# Juan Lopez#2 from



## coppertop (Dec 29, 2003)

99, here's the box code(TAE CCLR). Can anyone here tell me about how the 99 JL#2 are smoking? I know IHTs had luck with his JL Petit Coronas. I ma looking at buying them in a few days.....was hoping that some of you Gorillas could let me know how these are. I know 99 was a mixed year for cigars.

Thanks


----------



## IHT (Dec 27, 2003)

december of 99, same factory as my PCs i believe. yep...

i did a search on another forum, couldn't find anything on that.


----------



## coppertop (Dec 29, 2003)

me either......thats why I asked. But they are the same factory as your PCs then thats all I need to know.....Thanks Greg.


----------



## Cigar Chic (Feb 19, 2004)

Couldn't you guys have just talked about this with each other?


----------



## GOAT LOCKER (Aug 7, 2004)

Cigar Chic said:


> Couldn't you guys have just talked about this with each other?

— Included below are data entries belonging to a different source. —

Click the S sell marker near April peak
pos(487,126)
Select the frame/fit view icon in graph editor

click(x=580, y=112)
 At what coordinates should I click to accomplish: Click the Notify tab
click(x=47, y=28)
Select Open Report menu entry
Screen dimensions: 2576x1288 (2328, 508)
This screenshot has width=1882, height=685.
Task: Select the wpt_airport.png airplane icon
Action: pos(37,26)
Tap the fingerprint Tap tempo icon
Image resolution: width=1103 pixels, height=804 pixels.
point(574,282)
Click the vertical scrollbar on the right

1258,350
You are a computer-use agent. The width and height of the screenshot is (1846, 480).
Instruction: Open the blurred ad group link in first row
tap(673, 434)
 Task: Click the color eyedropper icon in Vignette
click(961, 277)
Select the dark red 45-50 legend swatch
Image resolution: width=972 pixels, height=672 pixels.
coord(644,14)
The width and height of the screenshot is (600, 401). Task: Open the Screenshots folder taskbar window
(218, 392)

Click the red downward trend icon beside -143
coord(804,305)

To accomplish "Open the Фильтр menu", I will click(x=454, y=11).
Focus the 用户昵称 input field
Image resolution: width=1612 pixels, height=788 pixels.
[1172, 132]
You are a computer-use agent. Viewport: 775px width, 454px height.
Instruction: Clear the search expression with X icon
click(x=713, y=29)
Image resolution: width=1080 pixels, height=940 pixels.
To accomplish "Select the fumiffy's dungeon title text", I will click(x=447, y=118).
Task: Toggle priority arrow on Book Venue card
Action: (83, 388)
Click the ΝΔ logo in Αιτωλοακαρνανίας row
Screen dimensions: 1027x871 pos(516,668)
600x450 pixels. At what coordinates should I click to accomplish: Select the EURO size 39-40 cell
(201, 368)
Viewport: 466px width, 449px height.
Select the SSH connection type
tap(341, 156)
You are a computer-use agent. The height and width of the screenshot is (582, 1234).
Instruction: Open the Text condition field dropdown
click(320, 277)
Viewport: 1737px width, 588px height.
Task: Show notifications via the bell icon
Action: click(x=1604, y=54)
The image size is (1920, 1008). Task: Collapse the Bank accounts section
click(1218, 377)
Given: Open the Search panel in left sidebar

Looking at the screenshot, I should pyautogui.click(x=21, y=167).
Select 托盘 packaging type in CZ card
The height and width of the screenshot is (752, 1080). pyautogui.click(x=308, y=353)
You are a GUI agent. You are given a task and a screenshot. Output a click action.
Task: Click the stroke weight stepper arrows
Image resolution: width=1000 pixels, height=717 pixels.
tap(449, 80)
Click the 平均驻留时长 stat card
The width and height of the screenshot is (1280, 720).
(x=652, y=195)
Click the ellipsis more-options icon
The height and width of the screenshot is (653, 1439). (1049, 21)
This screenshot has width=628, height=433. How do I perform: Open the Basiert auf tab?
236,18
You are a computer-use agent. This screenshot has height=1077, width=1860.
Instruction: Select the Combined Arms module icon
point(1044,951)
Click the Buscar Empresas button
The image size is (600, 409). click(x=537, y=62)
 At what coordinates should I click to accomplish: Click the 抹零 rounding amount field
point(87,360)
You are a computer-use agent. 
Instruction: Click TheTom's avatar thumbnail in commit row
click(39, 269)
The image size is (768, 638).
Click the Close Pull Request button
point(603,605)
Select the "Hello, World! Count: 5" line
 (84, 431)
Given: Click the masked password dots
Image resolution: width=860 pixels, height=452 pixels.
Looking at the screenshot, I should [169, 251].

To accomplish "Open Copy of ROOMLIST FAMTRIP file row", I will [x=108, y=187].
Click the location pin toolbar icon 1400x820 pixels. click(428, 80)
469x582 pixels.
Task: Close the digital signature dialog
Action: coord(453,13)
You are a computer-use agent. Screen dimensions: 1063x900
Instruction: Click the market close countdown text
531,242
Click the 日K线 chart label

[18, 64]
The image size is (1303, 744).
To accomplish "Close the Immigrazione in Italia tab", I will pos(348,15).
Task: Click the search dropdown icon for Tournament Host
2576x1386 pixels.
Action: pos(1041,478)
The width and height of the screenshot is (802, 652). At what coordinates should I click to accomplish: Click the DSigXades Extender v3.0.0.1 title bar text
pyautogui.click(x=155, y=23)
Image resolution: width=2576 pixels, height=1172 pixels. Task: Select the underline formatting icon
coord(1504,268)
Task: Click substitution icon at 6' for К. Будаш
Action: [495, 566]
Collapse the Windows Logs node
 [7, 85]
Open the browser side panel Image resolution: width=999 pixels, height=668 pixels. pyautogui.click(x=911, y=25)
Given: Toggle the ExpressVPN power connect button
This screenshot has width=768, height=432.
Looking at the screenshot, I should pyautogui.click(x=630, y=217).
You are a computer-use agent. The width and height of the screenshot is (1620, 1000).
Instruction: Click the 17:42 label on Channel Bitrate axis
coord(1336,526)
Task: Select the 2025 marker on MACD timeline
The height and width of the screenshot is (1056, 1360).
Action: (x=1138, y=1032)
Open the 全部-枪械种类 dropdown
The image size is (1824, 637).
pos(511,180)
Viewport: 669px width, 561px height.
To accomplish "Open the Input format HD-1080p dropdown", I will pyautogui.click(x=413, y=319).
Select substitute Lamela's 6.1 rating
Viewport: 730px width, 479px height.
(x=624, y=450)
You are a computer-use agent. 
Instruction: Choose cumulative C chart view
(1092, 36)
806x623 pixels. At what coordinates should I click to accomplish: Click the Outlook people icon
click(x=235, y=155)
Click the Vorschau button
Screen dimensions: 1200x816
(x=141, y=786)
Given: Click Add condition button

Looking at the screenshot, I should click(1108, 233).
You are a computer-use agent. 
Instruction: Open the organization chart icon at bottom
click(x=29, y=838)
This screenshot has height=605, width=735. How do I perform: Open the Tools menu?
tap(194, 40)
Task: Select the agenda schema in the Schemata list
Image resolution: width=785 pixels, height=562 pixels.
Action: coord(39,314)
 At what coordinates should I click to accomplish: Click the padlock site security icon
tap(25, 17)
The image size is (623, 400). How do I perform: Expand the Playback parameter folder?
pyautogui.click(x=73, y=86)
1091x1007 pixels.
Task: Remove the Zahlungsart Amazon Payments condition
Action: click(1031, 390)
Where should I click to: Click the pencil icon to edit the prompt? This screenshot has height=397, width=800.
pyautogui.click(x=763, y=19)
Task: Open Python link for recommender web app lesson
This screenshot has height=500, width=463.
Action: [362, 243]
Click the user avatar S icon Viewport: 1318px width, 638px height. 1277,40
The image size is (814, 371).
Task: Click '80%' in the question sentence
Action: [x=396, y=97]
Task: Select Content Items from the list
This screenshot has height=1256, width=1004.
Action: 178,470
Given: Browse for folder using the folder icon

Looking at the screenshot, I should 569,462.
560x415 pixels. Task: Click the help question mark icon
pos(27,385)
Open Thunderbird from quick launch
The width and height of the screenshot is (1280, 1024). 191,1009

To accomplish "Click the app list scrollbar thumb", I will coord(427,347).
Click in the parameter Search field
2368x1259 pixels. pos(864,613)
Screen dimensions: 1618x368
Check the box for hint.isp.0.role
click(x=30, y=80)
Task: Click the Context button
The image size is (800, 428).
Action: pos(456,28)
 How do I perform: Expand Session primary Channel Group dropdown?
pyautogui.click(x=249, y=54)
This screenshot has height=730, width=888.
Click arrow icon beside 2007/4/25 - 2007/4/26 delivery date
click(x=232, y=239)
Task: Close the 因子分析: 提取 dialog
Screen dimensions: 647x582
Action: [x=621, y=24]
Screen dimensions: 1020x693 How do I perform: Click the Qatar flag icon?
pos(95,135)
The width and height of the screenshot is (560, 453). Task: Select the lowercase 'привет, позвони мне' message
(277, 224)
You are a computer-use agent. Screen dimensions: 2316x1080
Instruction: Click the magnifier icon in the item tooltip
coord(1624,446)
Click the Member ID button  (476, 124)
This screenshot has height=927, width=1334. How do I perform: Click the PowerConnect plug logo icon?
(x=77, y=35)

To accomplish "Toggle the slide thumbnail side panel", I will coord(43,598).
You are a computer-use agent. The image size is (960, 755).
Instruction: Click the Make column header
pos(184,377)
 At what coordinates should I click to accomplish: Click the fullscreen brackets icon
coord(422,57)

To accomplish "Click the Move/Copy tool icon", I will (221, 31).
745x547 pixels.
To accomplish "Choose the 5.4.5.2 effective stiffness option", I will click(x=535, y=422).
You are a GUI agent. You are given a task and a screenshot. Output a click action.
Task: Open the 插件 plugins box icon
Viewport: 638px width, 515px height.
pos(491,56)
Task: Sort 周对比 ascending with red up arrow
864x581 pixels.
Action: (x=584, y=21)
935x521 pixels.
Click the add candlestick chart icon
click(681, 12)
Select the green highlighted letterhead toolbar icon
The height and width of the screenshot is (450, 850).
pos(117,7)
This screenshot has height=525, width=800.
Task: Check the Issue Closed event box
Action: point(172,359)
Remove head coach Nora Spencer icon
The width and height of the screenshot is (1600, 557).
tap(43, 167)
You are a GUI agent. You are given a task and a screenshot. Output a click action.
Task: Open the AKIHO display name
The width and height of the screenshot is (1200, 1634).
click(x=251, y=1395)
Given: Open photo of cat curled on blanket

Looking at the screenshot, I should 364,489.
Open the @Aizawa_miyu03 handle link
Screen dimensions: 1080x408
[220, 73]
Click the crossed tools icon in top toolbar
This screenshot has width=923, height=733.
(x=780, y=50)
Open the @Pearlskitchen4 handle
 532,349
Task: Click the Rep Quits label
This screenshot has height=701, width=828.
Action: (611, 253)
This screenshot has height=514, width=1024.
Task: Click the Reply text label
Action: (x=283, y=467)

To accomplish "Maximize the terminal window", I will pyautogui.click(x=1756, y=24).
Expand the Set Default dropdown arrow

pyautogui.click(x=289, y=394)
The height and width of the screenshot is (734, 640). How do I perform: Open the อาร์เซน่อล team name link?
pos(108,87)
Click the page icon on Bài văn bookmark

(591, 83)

I can just see them sitting in the same hotel room in Korea, sharing a keyboard to type messages to each other. :r


----------



## Da Klugs (Jan 8, 2005)

It's always better to post in a current thread as well...
 Just kidding... please no flames.


----------



## coppertop (Dec 29, 2003)

Da Klugs said:


> It's always better to post in a current thread as well...
> Just kidding... please no flames.


First things first...........take your own advice. You posted a review on a cigar that has been reviewed on many occasions.

SCdH El Principe

Second you seem to be baiting people lately, me for one, IHT for another......why I don't know. But it isn't getting you anywhere. There is no respect gained by baiting people. If your doing it for kicks, I would suggest you go elswhere.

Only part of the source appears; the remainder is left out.